Несколько мгновений мама ничего не говорит, только гладит меня по волосам. Потом очень тихо отвечает:
— Франта! Если завтра я увижу там Мишу…
— Где — там? — вмешиваюсь я.
— Если завтра я увижу Мишу без этого одеяла, тогда, ей-богу, я…
Оба они надолго умолкают. Потом мама наклоняется, целует меня в голову и уходит. Я смотрю на Франту: он потирает подбородок и что-то бормочет, а что — не разобрать.
Как только мама вышла, я соскочил с нар и подбежал к окну. Я ожидал, что Франта прикажет мне вернуться в постель, но вместо этого он вдруг тоже подошел к окну.
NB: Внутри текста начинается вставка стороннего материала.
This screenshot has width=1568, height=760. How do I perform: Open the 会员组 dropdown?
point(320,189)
Секунд через десять я увидел маму внизу, перед корпусом. Держись подальше от фонарей, мысленно посоветовал я, и она действительно сошла на обочину и растворилась в темноте. Больше мама не появлялась, но я продолжал стоять у окна, прокладывая в голове маршрут к ее корпусу: я как будто шел рядом, затаив дыхание и молясь, чтобы поблизости не оказалось охранников.
— А теперь, — тихо сказал Франта пару минут спустя, — давай в постель.
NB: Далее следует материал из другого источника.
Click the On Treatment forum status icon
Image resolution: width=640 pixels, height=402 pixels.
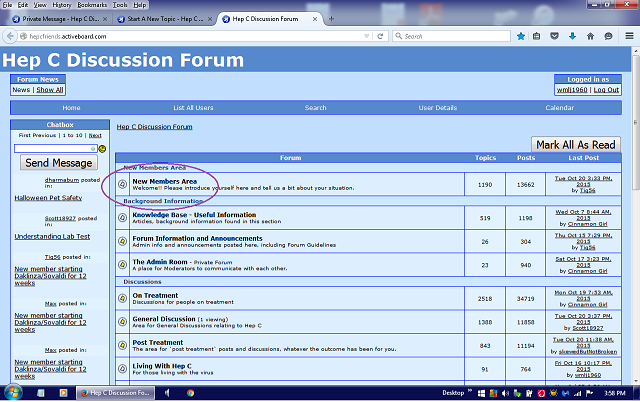point(123,298)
Но я не тронулся с места, лишь посмотрел на него. Непонятное у Франты выражение лица — как будто он сейчас где-то далеко.
— Как ты думаешь… она добралась, все в порядке?
Он не сразу ответил. Взгляд Франты сделался странным, он совсем был не похож на себя.
— Да, — сказал он наконец очень сухо. — Да.
Франта разбудил нас затемно. Я полежал несколько секунд и тогда лишь вспомнил про маму. Сначала решил, мне все приснилось, но тут мои пальцы нащупали что-то непривычное и поднесли край одеяла к моим глазам. Я натянул его на голову и попытался вообразить, что вернулся в Голешовице, лежу в кровати с родителями. Но даже этот дивный теплый запах не помог мне туда перенестись.
— Подъем, подъем! — повторял Франта. — Надевайте самую теплую одежду. Шапку, у кого есть. Сапоги, у кого есть. В семь утра мы обязаны построиться у Южных ворот.
Я натянул три пары штанов, четыре рубашки, две пары носков и сапоги — правда, у одного из них дыра в подметке. Прихватил куртку и одеяло и встал у двери, дожидаясь остальных.
Мы довольно долго ждали у ворот, подходило все больше людей, небо светлело. Начался дождь, несколько ребят попытались укрыться под деревом, но листья давно опали, никакой защиты.
Тут мне в голову пришла одна удачная мысль.
— Иржи! — сказал я. — Помоги мне залезть наверх.
— Зачем?
— Просто помоги, — сказал я, положил свернутое валиком одеяло ему на плечо, ухватился за ствол и долез до первой толстой ветки. Уселся в развилке, высоко над растущей толпой. Огляделся, но не увидел нигде ни маму, ни Мариэтту.
— Миша! — кто-то дернул меня за ногу. Франта. — Рехнулся? Слезай немедленно!
Он помог мне слезть, при этом до боли стиснув мне руку.